Research continues at Bosque del Apache
At Bosque del Apache over 30 different research projects are taking place at any given time. From an ongoing study on mountain lions to a weekly waterfowl survey, the bosque provides a perfect environment to study the natural world.
Ashley Inslee, refuge biologist with the U.S. Fish and Wildlife Service, visited with the Socorro Rotary Club last week to update them on some of the projects. Specifically she talked about two new projects and two ongoing ones, one of which is the mountain lion project.
The mountain lion project led by Dr. Travis Perry, Inslee said, is winding down. It originally involved fived collared animals and now has only one collared female still in the area.
“We have gotten an incredible amount of data,” Inslee said.
The Bosque del Apache mountain lion population tends to stay in the area except for juvenile males who wander, she said. And the study has shown, through those wanderers, that the animals have an affinity to the habitat they are raised in. The animals may head for the mountains and spend some time there but they tend to return to bosque habitats along the Rio Grande.
Another thing the study has shown with its camera trap portion is that mountain lion movements are concentrated around high public use areas like the viewing decks.
“This is disturbing to us,” Inslee said. “These are top predators who belong in our food chain.”

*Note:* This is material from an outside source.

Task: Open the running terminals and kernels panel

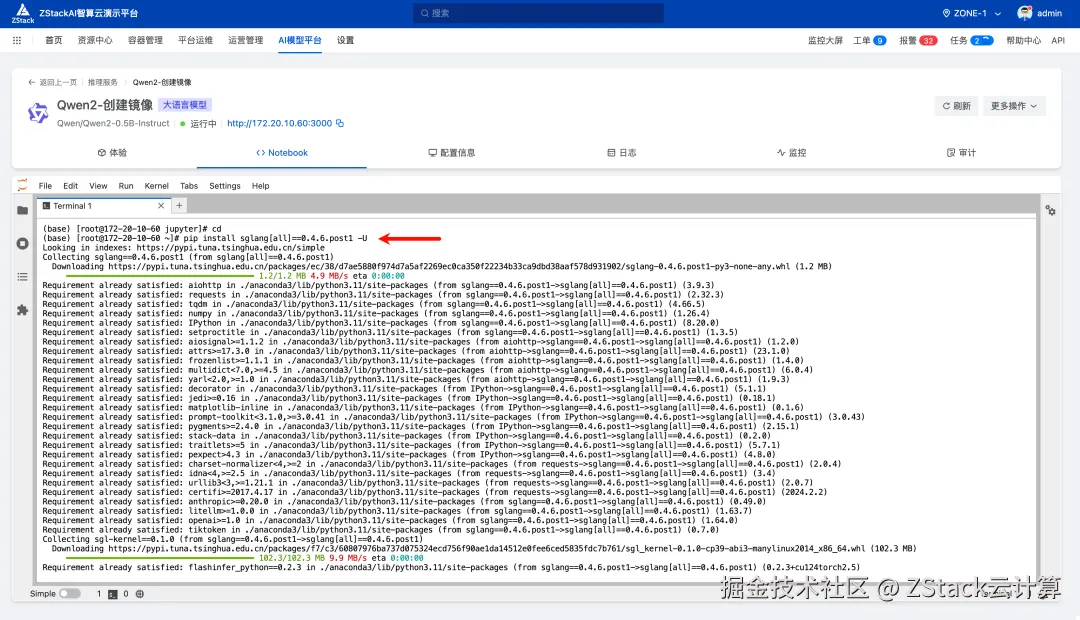Action: [x=22, y=243]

The people involved in the project have been spraying tiger urine around some of the camera traps to see if that affects the big cats’ behavior.
If a visitor to the bosque sees a lion, she said, “Clap your hands, make noise, throw a rock at it.”
The project, Inslee said, has also shown that although mountain lions in the mountains tend to choose the elk and deer as prey, those in the bosque tend toward beaver and carp for sustenance, which is excellent for the environment. Although sometimes they certainly choose other things.
“A female and her kitten took out a collared elk,” Inslee said. She said rarely do the cats choose oryx as prey, although there was one large male who took down three or four of them.
“He was a beast,” she said.
There is another study — being done by Ryan DeVore, graduate student at Texas Tech University — on the elk population at Bosque del Apache, Inslee said.
“Fifteen years ago it was rare to see elk,” she said. “Now there are from 100 to 200 elk in the area.”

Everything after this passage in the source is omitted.